Twelve years after I broke up with my high-school girlfriend, Angela, I found myself in a forest clearing wearing a black dress and bright-red lipstick and officiating at a wedding. I was 29 and 100-percent bleach blond, and six years had passed since I’d decided I was a woman and started taking hormones to transition. I was about to say “Love is always part of what we are doing right.” For teenage me—a green-haired boy who hadn’t quite figured out yet that he wasn’t a boy—all of this would have been weird enough even without the fact that one of the newlyweds-to-be standing in front of me was Angela.

Angela and I had the kind of sweet and dramatic high-school romance you might find in a YA novel. When we began dating, I was 16 and she was 17. We were theatre kids in a university town on the West Coast, kissing in my stepdad’s old beater car, exchanging instant messages, watching old horror movies and Buffy the Vampire Slayer episodes and sneaking out after curfew to go to all-night diners.

Before I met her, I was cynical about love the way only a teen can be and flat-out disillusioned about marriage. My parents had divorced when I was four. I had zero memories of my mom and dad together and lots of memories of them apart and overworked, lonely and exhausted. It seemed like the whole business had just caused them a lot of misery. Marrying young, like them? Or marrying at all? Not for this kid.

But Angela and I confided in each other, trusted each other. She put makeup on me for the very first time while we were sitting in a school hallway. (“Close your eyes,” she said, studying my face intently as she applied eyeliner.) I half-jokingly asked if I could put on her dresses; she said yes, and I would wear them to school. Kids shouted and jeered and asked her, “You’re okay with this?” And she replied, “He looks so pretty.” Later, in the quiet by the river in a park, she told me about her history with depression, and I told her I loved her. I was still sour on the idea of marriage—of, like, hearts-and-flowers romance forever— but Angela taught me that I could probably do love.

When we broke up after a year of dating, we stayed friends. I got drunk at her house, brought her cheesecake on her birthday. She burned me R.E.M. CDs. We made banana pudding in the middle of the night and drove around our neighbourhood, surprising insomniac friends with dessert. A few months later, she came out to me. She was in love with a girl. Two years later, I came out to her: I wanted to be a girl, I said, and then spent the next few years waffling about what to do about that.
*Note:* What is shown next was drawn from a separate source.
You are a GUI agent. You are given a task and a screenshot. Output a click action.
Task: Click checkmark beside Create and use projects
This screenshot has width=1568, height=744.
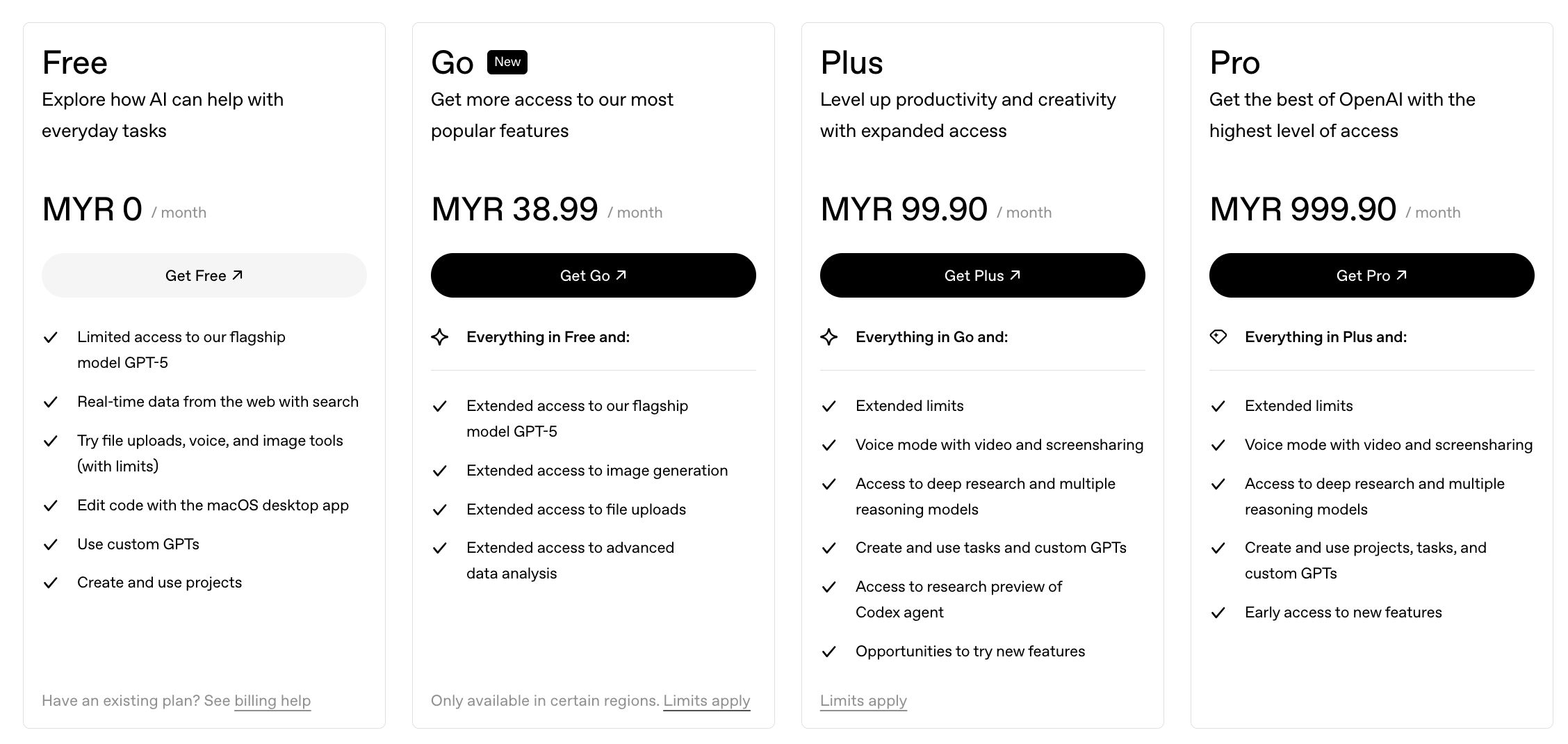coord(51,583)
Through it all, Angela and her then-new partner, the same person she’s still with today, were always kind, so kind, in a way that many people back then weren’t.

I moved east, and we fell out of touch in the years that followed, but the scant times I went home, I always visited Angela. Watching her relationship grow and seeing her pull through her father’s disownment for her queerness, raise an adopted child and finish school—all while living with a supportive, loving partner—was calming for me, a twentysomething transsexual who found commitment so intimidating that she literally ran away from the last stranger she hit it off with. It made me feel that stability was possible, even if it felt a long way off for me.

Three years ago, on my way through town from a conference in California, I dropped in at their place to stay the night. That’s when they told me they were having a commitment ceremony in honour of their 10-year anniversary: Would I officiate it?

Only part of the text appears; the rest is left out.